• [Ejercicios]
1. Según el texto sobre la arepa ocañera, ¿por qué esta arepa no lleva sal?
2. Transcribe sin cambios el pasaje del texto sobre la arepa ocañera que empieza con las palabras que contienen "Hay muchos dichos" y termina con "este: Cada arepa con su tiesto.".

De este error de procedimiento salen algunas lecciones en cuanto a la identidad de la arepa ocañera:

Hay muchos dichos populares pero faltan todavía más, es decir todavía no están dichos todos los dichos. Entre los dichos o refranes populares está este: Cada día trae su afán. Dentro de los dichos que falta por hacer y que de inmediato propongo a consideración de la memoria popular es este: Cada arepa con su tiesto.

Me hubiera gustado que mis estudiantes del curso avanzado estuvieran aquí ahora y no allá ahora para compartir mi análisis de la jornada con ese refrán recién salido del fogón: Cada arepa con su tiesto. Allí está resumida la morfología de la arepa ocañera: ésta tiene que ser redonda, del tamaño de un plato llano o de un tiesto, no tiene sal porque el embutido ya lleva sal y debe tener un crujiente pellejo. Un alumno precoz como Mauricio hubiera podido seguir haciendo arepas de todos los tamaños y formas hasta el infinito, pero eso hubiera significado el fin de la arepa ocañera. (Antes había unos enormes tiestos donde cabían dos o tres arepas del tamaño de un plato plano, pero se ponían a asar de manera individual en las piedras que rodeaban el fogón).

• [Muestra de datos]
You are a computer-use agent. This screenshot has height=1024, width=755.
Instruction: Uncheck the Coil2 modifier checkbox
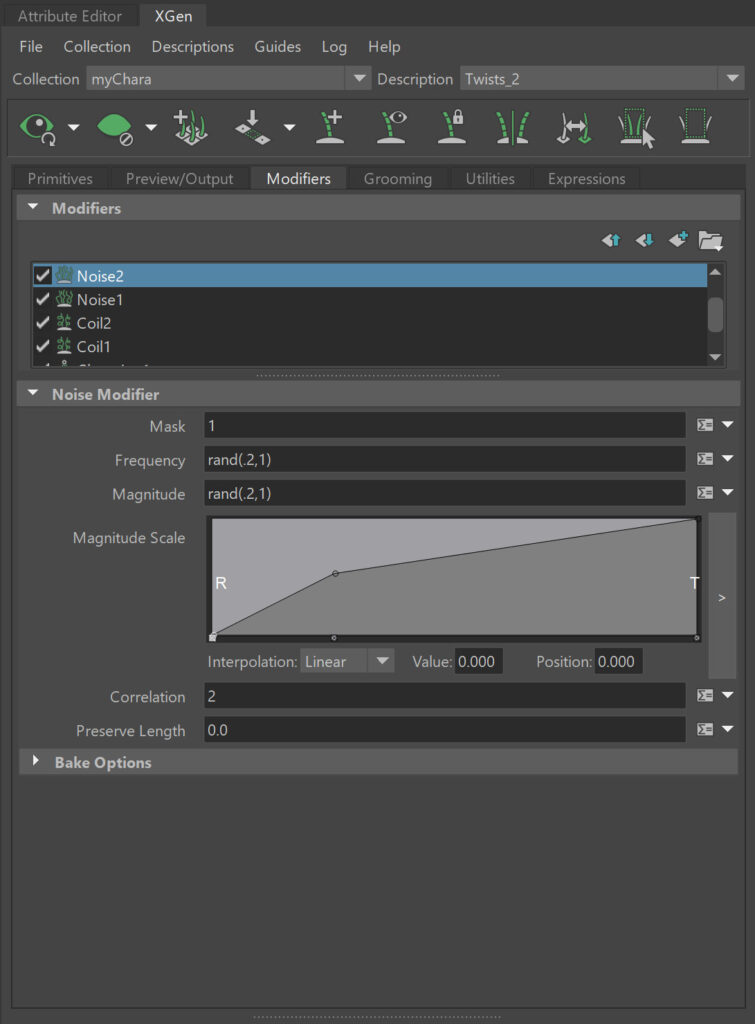pos(43,323)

• [Soluciones]
1. Porque el embutido ya lleva sal.

2.
Hay muchos dichos populares pero faltan todavía más, es decir todavía no están dichos todos los dichos. Entre los dichos o refranes populares está este: Cada día trae su afán. Dentro de los dichos que falta por hacer y que de inmediato propongo a consideración de la memoria popular es este: Cada arepa con su tiesto.